ASSIGNED TASK: Take the listing below and output it again exactly.

BEGIN RECORDS FOR PROCESSING

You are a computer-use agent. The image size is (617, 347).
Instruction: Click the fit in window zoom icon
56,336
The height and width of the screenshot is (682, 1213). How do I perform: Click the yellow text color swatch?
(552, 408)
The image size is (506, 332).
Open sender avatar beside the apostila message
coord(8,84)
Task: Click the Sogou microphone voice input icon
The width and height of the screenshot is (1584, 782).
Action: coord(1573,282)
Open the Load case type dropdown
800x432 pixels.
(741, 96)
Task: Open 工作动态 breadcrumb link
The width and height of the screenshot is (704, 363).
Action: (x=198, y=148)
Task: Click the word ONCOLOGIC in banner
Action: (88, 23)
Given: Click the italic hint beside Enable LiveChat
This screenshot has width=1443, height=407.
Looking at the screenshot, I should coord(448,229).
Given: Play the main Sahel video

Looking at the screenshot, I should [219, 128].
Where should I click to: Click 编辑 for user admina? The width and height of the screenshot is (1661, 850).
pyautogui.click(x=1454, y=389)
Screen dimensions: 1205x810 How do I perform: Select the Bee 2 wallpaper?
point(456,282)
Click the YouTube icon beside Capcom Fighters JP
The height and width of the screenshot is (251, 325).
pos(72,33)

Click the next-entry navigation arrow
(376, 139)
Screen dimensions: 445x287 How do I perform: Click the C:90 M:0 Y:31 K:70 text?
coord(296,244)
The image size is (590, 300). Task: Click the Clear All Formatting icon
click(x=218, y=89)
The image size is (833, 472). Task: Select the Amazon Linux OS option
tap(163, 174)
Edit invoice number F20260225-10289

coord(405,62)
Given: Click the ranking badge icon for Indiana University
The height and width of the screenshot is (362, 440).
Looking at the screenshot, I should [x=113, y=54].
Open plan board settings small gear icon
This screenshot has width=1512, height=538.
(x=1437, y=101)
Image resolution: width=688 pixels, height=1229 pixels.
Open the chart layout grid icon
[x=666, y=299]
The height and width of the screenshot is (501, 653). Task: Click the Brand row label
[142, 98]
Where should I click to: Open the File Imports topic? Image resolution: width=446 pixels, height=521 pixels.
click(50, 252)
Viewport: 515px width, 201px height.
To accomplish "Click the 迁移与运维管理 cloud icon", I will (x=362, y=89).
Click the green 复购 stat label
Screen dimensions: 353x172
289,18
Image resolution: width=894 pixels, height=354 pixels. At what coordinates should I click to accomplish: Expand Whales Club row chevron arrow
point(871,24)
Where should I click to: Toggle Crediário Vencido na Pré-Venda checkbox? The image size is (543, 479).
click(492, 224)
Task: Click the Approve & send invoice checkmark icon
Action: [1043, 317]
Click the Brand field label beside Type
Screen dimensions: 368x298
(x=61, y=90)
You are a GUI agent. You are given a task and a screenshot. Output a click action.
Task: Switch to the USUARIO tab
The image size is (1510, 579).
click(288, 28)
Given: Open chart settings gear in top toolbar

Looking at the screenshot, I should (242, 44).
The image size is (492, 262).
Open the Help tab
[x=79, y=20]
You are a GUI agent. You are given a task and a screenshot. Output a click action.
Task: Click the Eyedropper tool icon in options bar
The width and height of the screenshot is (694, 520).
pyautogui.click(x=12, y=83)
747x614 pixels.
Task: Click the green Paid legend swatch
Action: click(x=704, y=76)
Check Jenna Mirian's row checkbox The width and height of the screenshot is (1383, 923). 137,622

END RECORDS FOR PROCESSING

PROBLEM SOLUTION:
You are a computer-use agent. The image size is (617, 347).
Instruction: Click the fit in window zoom icon
56,336
The height and width of the screenshot is (682, 1213). How do I perform: Click the yellow text color swatch?
(552, 408)
The image size is (506, 332).
Open sender avatar beside the apostila message
coord(8,84)
Task: Click the Sogou microphone voice input icon
The width and height of the screenshot is (1584, 782).
Action: coord(1573,282)
Open the Load case type dropdown
800x432 pixels.
(741, 96)
Task: Open 工作动态 breadcrumb link
The width and height of the screenshot is (704, 363).
Action: (x=198, y=148)
Task: Click the word ONCOLOGIC in banner
Action: (88, 23)
Given: Click the italic hint beside Enable LiveChat
This screenshot has width=1443, height=407.
Looking at the screenshot, I should coord(448,229).
Given: Play the main Sahel video

Looking at the screenshot, I should [219, 128].
Where should I click to: Click 编辑 for user admina? The width and height of the screenshot is (1661, 850).
pyautogui.click(x=1454, y=389)
Screen dimensions: 1205x810 How do I perform: Select the Bee 2 wallpaper?
point(456,282)
Click the YouTube icon beside Capcom Fighters JP
The height and width of the screenshot is (251, 325).
pos(72,33)

Click the next-entry navigation arrow
(376, 139)
Screen dimensions: 445x287 How do I perform: Click the C:90 M:0 Y:31 K:70 text?
coord(296,244)
The image size is (590, 300). Task: Click the Clear All Formatting icon
click(x=218, y=89)
The image size is (833, 472). Task: Select the Amazon Linux OS option
tap(163, 174)
Edit invoice number F20260225-10289

coord(405,62)
Given: Click the ranking badge icon for Indiana University
The height and width of the screenshot is (362, 440).
Looking at the screenshot, I should [x=113, y=54].
Open plan board settings small gear icon
This screenshot has width=1512, height=538.
(x=1437, y=101)
Image resolution: width=688 pixels, height=1229 pixels.
Open the chart layout grid icon
[x=666, y=299]
The height and width of the screenshot is (501, 653). Task: Click the Brand row label
[142, 98]
Where should I click to: Open the File Imports topic? Image resolution: width=446 pixels, height=521 pixels.
click(50, 252)
Viewport: 515px width, 201px height.
To accomplish "Click the 迁移与运维管理 cloud icon", I will (x=362, y=89).
Click the green 复购 stat label
Screen dimensions: 353x172
289,18
Image resolution: width=894 pixels, height=354 pixels. At what coordinates should I click to accomplish: Expand Whales Club row chevron arrow
point(871,24)
Where should I click to: Toggle Crediário Vencido na Pré-Venda checkbox? The image size is (543, 479).
click(492, 224)
Task: Click the Approve & send invoice checkmark icon
Action: [1043, 317]
Click the Brand field label beside Type
Screen dimensions: 368x298
(x=61, y=90)
You are a GUI agent. You are given a task and a screenshot. Output a click action.
Task: Switch to the USUARIO tab
The image size is (1510, 579).
click(288, 28)
Given: Open chart settings gear in top toolbar

Looking at the screenshot, I should (242, 44).
The image size is (492, 262).
Open the Help tab
[x=79, y=20]
You are a GUI agent. You are given a task and a screenshot. Output a click action.
Task: Click the Eyedropper tool icon in options bar
The width and height of the screenshot is (694, 520).
pyautogui.click(x=12, y=83)
747x614 pixels.
Task: Click the green Paid legend swatch
Action: click(x=704, y=76)
Check Jenna Mirian's row checkbox The width and height of the screenshot is (1383, 923). 137,622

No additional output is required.